UNITED STATES DISTRICT COURT
FOR THE DISTRICT OF COLUMBIA
STEPHON BROWN,
Plaintiff,
v.
Civil Action No. 17-348 (RDM)
DISTRICT OF COLUMBIA, et al.,
Defendants.
MEMORANDUM OPINION AND ORDER
Plaintiff Stephon Brown, a lifelong resident of the District of Columbia, was convicted of
a felony under the D.C. Code and incarcerated in a Bureau of Prisons (“BOP”) facility pursuant
to the National Capital Revitalization and Self Government Improvement Act of 1997, Pub. L.
No. 105-33, § 11201, 111 Stat. 251, 734 (1997) (codified at D.C. Code § 24-101) [hereinafter
“Revitalization Act”]. While incarcerated, Brown was not afforded “any special education
services” under the Individuals with Disabilities Education Act (“IDEA”), 20 U.S.C. § 1400 et
seq., because both the BOP and the District denied responsibility for providing him a free and
appropriate education (“FAPE”). Dkt. 25 at 1, 5. The BOP argued that, as a federal entity, it is
not subject to the IDEA, Dkt. 16 at 8–9, and the District argued that its responsibilities to Brown
ended when he entered into BOP custody, Dkt. 14 at 6–7. Caught in a legal limbo, Brown sued
both Defendants for violating the IDEA. Dkt. 1 (Compl.).
The Court previously held that, under the plain language of the IDEA, the District—and
not the BOP—was obligated to provide Brown a FAPE while he was in BOP custody. See
Brown v. District of Columbia, 324 F. Supp. 3d 154, 159–60, 162 (D.D.C. 2018). The District
now asks the Court to reconsider that decision, arguing that (1) § 1415(k)(6) of the IDEA
“precludes” the Court’s interpretation “because the Court’s interpretation would . . . conflict with
the legitimate law enforcement aims of the BOP and the Superior Court for the District of
Columbia,” Dkt. 39 at 1; (2) the Court misconstrued the District’s argument as positing that the
Revitalization Act impliedly repealed the IDEA as applied to D.C. felons incarcerated by the
BOP, id. at 13; and (3) in any event, the Revitalization Act did, in fact, shift responsibility from
the District to the BOP for the education of D.C. felons incarcerated by the BOP, id. at 14–16.
The Court is unpersuaded and will, accordingly, DENY the District’s motion for reconsideration.
Dkt. 39.
I. BACKGROUND
The background of this matter is discussed in detail in Magistrate Judge Harvey’s Report
and Recommendation (“R&R”), Dkt. 25, and in this Court’s prior opinion, see Brown, 324 F.
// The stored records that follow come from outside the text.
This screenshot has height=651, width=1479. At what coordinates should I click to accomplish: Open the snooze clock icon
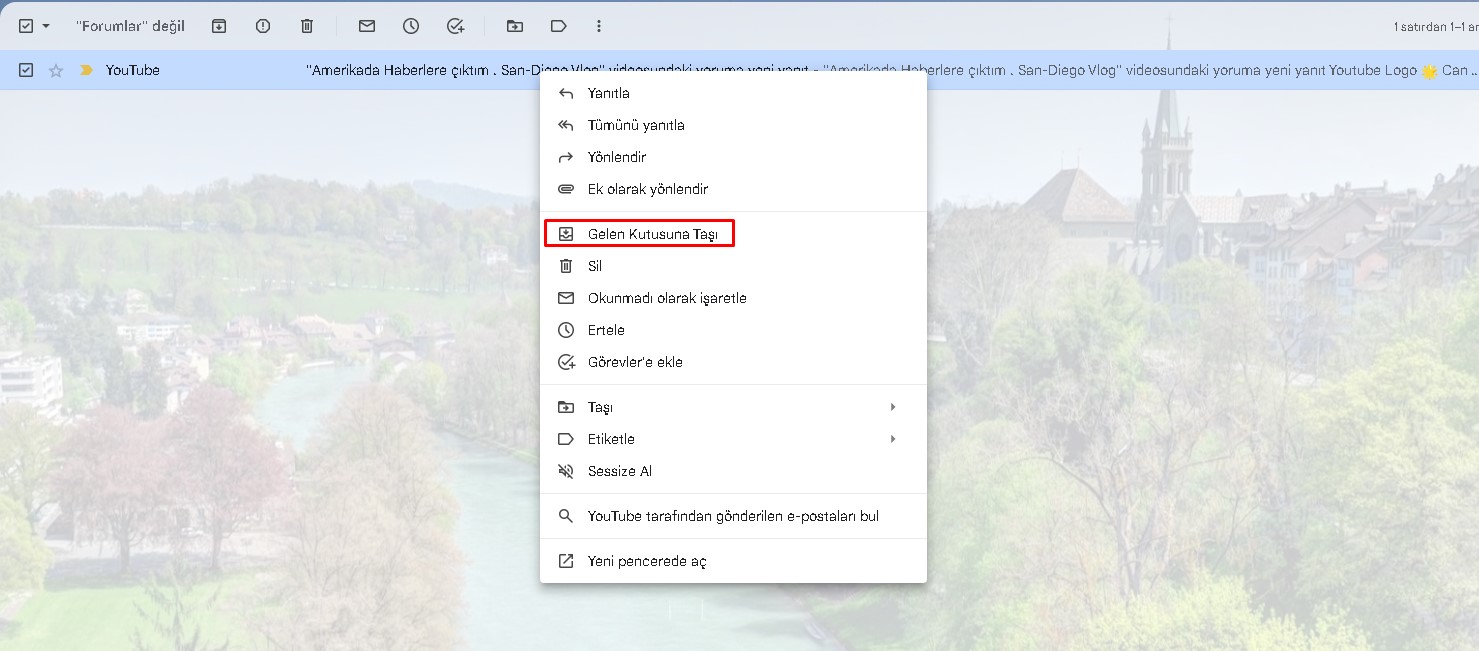click(x=411, y=25)
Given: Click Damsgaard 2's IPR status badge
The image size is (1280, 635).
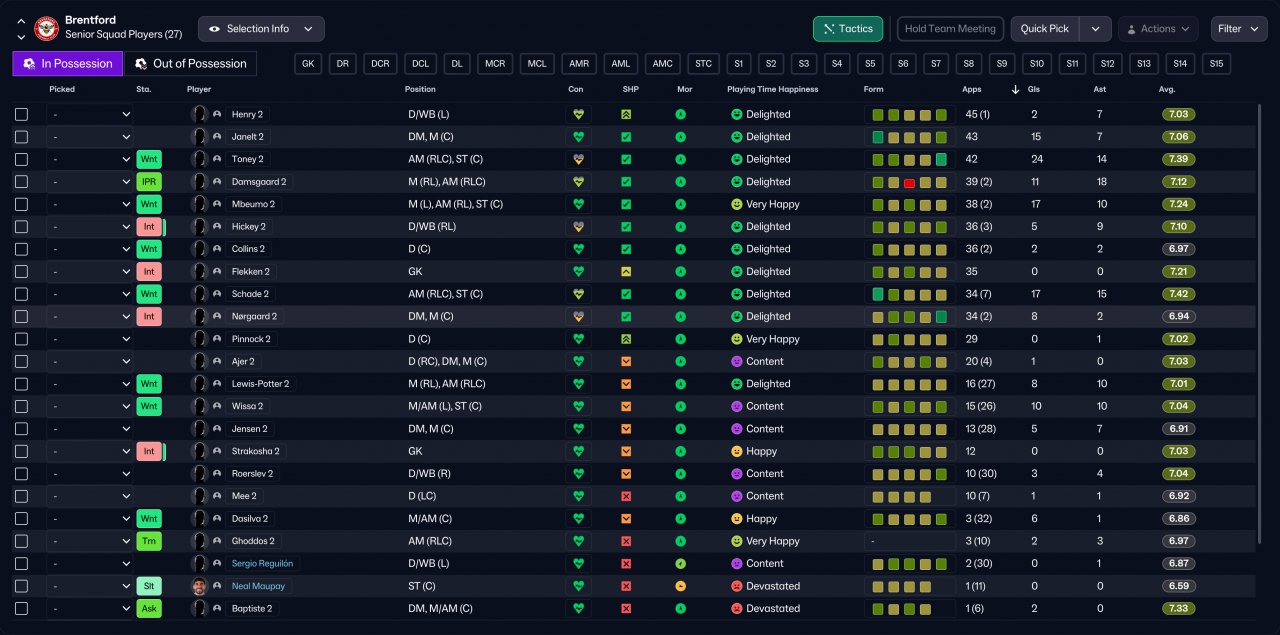Looking at the screenshot, I should (149, 182).

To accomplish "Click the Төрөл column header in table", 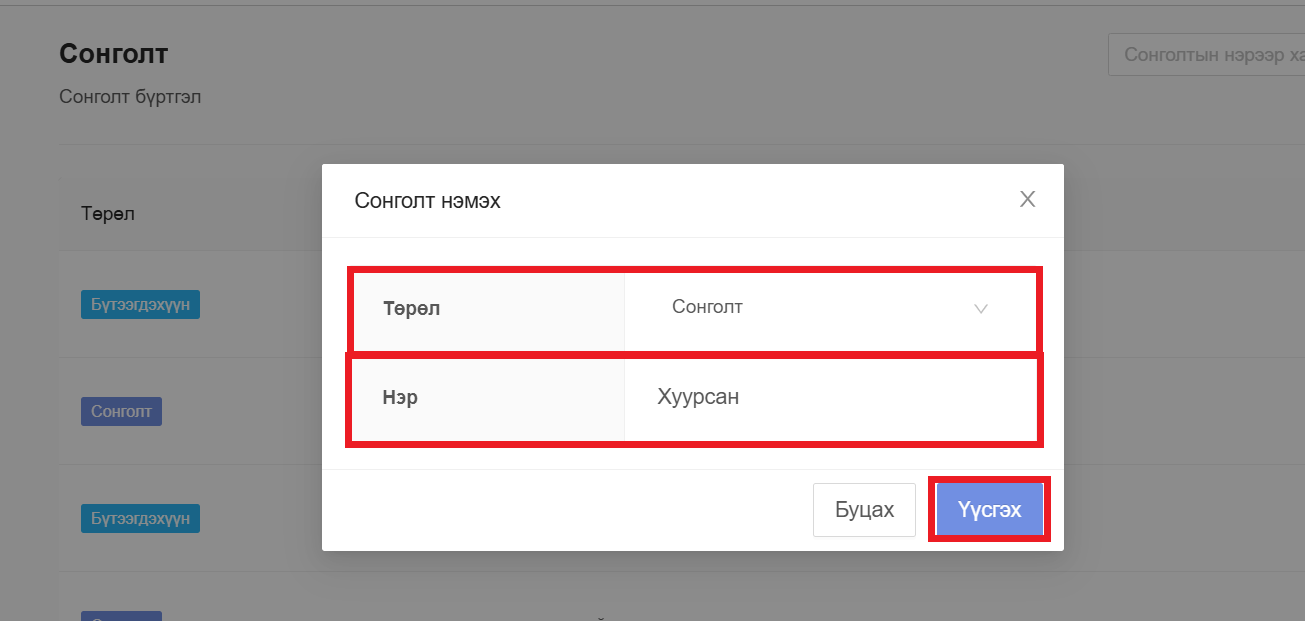I will click(108, 213).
Supp. 3d at 158–59. To summarize, Plaintiff is a lifelong resident of the District who has been
eligible for special education and related services since elementary school. Id. at 158. In 2014,
when he was eighteen, Plaintiff was arrested and charged with violating D.C. law. Id. While
awaiting trial, Plaintiff was held at the D.C. Central Detention Facility, where he continued to
receive special education services pursuant to his Individualized Education Program (“IEP”).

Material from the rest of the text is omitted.